* **What needs to be done**:
For every line of the material below, check for the string "section" and return the line if it is there.

# # # # #

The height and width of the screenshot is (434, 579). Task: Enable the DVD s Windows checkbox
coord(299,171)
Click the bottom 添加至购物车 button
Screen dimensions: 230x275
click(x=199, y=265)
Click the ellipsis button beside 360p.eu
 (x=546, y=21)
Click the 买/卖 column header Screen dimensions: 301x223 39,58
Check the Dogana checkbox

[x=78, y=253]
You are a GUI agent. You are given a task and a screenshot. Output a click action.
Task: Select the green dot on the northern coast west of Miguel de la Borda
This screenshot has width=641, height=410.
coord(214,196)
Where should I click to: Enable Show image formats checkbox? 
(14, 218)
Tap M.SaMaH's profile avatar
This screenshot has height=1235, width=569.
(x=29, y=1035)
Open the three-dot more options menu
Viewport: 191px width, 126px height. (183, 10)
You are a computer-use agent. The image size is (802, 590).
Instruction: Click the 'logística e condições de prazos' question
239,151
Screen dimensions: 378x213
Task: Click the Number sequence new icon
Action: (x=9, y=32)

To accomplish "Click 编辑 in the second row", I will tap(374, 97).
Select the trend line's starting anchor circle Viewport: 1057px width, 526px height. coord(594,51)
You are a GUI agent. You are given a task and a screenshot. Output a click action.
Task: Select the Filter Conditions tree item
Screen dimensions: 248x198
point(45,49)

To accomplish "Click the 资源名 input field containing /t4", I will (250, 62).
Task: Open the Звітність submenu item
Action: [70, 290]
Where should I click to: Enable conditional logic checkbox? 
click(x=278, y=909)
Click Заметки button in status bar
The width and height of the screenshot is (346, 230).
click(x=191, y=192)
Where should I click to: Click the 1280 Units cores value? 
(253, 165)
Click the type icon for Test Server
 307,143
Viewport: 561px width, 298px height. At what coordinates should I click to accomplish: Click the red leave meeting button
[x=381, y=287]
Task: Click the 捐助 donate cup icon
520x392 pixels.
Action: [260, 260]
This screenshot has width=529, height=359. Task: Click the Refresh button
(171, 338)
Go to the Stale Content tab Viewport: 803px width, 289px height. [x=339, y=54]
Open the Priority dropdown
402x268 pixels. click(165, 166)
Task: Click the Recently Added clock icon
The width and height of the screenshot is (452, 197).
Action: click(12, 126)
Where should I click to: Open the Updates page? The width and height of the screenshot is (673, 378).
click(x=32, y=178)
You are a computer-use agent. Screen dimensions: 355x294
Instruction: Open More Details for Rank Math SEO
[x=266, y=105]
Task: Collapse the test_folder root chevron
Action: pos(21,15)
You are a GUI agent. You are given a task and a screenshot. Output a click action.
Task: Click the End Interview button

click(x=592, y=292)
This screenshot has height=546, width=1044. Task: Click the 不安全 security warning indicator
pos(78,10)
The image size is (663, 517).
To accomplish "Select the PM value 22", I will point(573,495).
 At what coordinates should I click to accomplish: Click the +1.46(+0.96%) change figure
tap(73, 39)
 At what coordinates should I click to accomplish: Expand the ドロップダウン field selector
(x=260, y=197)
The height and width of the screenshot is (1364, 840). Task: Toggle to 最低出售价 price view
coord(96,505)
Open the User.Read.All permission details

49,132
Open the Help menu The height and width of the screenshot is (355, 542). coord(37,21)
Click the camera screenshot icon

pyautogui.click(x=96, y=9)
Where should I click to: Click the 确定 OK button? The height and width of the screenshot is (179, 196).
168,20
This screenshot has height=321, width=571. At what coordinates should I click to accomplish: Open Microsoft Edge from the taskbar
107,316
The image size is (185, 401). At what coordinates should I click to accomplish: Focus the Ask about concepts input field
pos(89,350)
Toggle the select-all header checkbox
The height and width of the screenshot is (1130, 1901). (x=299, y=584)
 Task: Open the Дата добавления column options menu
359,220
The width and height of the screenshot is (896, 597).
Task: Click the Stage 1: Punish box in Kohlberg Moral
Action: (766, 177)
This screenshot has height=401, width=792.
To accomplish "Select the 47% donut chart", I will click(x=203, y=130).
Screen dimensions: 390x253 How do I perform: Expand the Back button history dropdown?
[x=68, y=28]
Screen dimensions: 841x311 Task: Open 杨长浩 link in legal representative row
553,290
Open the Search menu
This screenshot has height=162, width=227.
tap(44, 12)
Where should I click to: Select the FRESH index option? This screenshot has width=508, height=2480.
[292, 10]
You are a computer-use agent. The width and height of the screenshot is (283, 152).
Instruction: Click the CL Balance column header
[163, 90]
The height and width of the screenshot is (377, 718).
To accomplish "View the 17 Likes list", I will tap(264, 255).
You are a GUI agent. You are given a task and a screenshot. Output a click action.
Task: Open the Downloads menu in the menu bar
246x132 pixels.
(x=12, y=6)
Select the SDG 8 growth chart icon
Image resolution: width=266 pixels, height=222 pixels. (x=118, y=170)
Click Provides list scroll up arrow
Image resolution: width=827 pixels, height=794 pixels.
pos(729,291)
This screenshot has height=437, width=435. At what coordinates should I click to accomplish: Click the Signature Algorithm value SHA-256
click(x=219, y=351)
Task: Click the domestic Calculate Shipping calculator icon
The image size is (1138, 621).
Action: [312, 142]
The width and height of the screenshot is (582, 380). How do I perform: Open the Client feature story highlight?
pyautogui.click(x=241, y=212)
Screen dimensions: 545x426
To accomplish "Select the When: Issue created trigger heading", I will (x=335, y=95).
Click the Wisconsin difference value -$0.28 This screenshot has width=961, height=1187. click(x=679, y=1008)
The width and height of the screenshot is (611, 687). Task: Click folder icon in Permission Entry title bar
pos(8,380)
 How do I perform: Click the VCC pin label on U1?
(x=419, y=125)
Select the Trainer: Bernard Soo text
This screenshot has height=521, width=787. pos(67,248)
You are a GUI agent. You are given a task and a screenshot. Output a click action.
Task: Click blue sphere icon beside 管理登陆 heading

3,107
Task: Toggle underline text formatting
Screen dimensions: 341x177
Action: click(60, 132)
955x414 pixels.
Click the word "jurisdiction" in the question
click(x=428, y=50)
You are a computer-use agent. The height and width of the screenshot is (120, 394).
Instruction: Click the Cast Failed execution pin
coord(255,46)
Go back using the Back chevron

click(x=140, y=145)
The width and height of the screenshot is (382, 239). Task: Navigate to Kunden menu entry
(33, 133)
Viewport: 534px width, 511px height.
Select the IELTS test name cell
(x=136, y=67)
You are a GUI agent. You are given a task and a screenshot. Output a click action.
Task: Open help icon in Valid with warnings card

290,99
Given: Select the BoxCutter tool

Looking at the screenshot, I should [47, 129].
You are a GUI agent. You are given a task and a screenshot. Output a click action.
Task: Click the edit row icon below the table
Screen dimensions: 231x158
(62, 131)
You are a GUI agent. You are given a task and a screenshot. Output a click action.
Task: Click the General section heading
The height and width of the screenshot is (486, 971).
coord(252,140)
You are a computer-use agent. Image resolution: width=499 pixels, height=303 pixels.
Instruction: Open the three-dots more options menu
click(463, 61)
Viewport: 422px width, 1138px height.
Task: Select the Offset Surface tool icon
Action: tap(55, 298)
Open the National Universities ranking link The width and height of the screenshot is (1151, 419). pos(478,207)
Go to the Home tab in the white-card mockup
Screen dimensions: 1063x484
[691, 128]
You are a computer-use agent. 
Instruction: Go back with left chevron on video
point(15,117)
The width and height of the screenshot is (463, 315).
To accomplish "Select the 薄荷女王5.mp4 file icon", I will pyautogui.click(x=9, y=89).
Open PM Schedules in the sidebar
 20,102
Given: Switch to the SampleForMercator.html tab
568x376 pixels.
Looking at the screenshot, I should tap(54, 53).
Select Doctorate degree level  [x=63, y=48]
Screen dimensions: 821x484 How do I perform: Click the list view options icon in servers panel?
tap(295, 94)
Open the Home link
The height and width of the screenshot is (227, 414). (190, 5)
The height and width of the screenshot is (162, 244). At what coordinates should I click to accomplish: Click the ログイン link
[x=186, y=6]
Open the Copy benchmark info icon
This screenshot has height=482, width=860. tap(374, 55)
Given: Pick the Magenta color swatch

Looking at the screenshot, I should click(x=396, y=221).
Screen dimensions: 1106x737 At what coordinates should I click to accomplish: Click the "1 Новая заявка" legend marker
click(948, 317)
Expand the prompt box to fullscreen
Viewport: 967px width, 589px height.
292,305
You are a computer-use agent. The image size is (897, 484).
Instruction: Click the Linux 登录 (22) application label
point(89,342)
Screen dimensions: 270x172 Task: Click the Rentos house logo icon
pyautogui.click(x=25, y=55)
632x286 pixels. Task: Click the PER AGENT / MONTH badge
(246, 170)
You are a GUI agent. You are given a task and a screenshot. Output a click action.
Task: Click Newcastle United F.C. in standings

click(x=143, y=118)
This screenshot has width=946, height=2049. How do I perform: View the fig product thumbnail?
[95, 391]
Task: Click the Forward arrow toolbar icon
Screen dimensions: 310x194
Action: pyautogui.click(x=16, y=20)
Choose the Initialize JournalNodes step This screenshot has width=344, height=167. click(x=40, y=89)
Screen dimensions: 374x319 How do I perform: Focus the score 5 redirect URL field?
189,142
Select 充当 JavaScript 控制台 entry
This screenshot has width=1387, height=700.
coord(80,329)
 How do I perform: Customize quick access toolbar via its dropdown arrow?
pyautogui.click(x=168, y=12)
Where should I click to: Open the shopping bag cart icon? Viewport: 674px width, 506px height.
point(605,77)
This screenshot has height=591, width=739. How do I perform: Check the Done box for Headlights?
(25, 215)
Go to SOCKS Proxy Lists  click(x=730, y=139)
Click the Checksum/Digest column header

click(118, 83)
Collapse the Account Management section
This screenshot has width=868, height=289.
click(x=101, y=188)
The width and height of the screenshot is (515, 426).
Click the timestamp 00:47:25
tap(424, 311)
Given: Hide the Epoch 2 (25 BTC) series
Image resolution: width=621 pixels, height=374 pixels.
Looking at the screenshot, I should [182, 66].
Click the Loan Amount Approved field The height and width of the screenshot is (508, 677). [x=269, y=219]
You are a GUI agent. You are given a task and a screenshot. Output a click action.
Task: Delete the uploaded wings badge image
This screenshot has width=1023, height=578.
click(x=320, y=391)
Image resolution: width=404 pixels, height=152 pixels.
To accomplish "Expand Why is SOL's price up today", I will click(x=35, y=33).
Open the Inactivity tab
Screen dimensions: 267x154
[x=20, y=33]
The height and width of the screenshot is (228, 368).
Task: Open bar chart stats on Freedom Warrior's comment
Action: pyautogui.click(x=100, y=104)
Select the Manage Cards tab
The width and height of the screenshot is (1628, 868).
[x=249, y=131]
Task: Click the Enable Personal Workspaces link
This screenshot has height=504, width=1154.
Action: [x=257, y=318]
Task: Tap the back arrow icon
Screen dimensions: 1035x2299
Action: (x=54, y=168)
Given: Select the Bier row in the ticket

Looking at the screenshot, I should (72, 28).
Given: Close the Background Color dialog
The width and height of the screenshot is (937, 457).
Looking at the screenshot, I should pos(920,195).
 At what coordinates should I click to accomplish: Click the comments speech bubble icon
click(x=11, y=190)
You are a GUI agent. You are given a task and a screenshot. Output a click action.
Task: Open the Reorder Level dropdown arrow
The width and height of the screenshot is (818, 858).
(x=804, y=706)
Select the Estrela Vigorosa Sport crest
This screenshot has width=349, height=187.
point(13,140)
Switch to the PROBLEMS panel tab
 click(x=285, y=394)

# # # # #

* **Task output**:
Task: Click the General section heading
Collapse the Account Management section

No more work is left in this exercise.